Once you reach the line that contains "Task: Expand the TIMELINE section", retype it and every line after it exactly, ending with the last line of the entries.

▶ **Study material**
BEGIN

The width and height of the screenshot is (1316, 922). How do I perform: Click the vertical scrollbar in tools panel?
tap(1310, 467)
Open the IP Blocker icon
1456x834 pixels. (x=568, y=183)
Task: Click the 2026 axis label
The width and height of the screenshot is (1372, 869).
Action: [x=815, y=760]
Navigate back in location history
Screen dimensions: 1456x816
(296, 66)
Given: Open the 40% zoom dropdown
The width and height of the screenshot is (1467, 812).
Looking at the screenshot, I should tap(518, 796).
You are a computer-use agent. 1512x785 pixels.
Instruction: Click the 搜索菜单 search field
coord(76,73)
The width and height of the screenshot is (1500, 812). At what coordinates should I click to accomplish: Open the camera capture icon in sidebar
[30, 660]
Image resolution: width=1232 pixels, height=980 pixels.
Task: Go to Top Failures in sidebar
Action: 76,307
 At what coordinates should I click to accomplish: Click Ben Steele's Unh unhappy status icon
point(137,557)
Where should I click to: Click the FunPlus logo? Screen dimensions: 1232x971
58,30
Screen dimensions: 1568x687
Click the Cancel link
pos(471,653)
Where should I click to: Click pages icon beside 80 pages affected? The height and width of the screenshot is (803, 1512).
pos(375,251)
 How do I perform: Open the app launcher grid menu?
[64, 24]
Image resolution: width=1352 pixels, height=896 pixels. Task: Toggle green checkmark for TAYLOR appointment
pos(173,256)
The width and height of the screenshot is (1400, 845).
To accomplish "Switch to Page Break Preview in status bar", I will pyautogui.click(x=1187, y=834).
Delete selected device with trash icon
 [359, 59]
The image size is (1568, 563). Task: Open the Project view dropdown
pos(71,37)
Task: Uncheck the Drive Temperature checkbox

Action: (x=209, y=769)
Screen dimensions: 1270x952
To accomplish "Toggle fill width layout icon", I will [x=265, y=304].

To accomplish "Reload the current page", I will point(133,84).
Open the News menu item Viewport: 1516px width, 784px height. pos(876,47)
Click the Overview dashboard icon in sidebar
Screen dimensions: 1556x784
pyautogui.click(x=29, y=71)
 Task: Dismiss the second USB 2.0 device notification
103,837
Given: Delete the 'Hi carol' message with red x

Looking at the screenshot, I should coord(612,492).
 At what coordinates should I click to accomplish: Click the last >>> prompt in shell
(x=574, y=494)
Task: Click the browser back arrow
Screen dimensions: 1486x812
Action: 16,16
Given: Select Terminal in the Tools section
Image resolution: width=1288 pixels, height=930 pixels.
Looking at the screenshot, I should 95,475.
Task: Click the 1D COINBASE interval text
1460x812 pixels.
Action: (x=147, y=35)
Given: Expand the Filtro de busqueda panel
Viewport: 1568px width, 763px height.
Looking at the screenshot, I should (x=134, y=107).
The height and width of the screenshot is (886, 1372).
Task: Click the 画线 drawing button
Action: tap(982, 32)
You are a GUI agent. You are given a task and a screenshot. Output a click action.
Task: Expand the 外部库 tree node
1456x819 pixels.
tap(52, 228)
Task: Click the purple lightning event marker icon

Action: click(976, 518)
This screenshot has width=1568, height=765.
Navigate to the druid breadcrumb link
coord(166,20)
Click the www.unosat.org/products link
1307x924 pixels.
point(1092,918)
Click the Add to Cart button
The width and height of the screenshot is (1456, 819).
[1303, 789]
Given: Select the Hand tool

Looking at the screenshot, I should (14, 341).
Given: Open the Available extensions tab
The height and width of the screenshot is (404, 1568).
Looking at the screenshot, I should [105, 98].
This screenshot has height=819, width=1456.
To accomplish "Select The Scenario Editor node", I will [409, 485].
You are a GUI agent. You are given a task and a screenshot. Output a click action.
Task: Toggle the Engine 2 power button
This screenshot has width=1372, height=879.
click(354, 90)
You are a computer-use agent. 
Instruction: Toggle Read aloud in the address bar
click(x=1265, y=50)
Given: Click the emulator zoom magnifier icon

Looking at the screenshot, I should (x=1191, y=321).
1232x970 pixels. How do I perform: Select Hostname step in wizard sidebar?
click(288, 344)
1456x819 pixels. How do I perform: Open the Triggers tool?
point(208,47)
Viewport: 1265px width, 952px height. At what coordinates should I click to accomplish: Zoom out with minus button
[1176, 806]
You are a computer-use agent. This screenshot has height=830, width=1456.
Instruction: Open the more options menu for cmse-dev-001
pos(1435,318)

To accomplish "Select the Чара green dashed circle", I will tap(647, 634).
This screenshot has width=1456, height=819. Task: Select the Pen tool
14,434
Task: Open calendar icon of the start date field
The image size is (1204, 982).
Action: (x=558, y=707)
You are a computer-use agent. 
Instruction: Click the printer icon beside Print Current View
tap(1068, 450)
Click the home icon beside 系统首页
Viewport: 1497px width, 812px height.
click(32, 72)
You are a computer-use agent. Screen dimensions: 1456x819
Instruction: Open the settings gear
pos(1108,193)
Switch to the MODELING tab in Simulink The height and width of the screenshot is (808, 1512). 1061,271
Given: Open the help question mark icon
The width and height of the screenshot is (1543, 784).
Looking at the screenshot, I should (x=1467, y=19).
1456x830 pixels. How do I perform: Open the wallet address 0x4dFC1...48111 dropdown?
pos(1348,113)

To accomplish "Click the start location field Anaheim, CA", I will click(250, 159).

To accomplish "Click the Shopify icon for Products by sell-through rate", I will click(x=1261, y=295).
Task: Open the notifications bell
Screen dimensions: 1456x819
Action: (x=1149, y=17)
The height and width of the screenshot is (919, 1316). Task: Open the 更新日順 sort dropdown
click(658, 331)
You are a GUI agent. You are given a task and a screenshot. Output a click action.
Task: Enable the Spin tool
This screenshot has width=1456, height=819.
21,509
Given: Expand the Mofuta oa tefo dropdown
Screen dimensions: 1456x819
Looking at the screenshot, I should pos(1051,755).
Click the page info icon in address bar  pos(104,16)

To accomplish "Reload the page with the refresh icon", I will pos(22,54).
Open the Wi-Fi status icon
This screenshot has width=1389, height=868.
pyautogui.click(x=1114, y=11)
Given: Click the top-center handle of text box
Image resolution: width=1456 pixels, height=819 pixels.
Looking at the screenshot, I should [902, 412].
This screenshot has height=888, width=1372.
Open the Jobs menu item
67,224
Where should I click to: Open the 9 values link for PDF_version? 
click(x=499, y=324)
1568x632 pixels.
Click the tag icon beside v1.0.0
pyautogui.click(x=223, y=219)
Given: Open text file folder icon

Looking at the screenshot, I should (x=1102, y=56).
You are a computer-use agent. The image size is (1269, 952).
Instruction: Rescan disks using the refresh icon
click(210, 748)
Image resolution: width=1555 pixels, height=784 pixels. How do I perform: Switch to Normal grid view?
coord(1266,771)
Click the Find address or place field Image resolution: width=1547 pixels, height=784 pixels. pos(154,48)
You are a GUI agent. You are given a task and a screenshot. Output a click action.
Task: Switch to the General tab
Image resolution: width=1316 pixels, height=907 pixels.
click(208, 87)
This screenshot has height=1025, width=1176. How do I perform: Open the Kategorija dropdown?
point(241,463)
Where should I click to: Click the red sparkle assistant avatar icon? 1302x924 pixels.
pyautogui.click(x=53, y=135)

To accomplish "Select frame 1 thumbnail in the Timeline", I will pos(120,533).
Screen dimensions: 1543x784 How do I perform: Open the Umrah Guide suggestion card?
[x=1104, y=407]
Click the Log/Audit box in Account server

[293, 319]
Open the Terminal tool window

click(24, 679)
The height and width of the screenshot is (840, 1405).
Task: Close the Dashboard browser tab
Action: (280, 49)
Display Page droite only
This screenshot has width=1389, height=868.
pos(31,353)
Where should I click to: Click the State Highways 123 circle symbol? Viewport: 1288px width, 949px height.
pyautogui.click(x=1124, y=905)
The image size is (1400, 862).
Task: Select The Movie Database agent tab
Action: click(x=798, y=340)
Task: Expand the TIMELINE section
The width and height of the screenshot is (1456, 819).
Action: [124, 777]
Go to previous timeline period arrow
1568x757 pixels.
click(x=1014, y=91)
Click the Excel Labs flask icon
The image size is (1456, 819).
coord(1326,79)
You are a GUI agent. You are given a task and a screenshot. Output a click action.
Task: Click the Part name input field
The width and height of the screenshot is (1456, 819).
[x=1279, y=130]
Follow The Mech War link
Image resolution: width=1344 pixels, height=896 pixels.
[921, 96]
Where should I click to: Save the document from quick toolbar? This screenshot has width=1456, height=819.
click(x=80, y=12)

END

▶ **Expected answer**
Task: Expand the TIMELINE section
The width and height of the screenshot is (1456, 819).
Action: [124, 777]
Go to previous timeline period arrow
1568x757 pixels.
click(x=1014, y=91)
Click the Excel Labs flask icon
The image size is (1456, 819).
coord(1326,79)
You are a GUI agent. You are given a task and a screenshot. Output a click action.
Task: Click the Part name input field
The width and height of the screenshot is (1456, 819).
[x=1279, y=130]
Follow The Mech War link
Image resolution: width=1344 pixels, height=896 pixels.
[921, 96]
Where should I click to: Save the document from quick toolbar? This screenshot has width=1456, height=819.
click(x=80, y=12)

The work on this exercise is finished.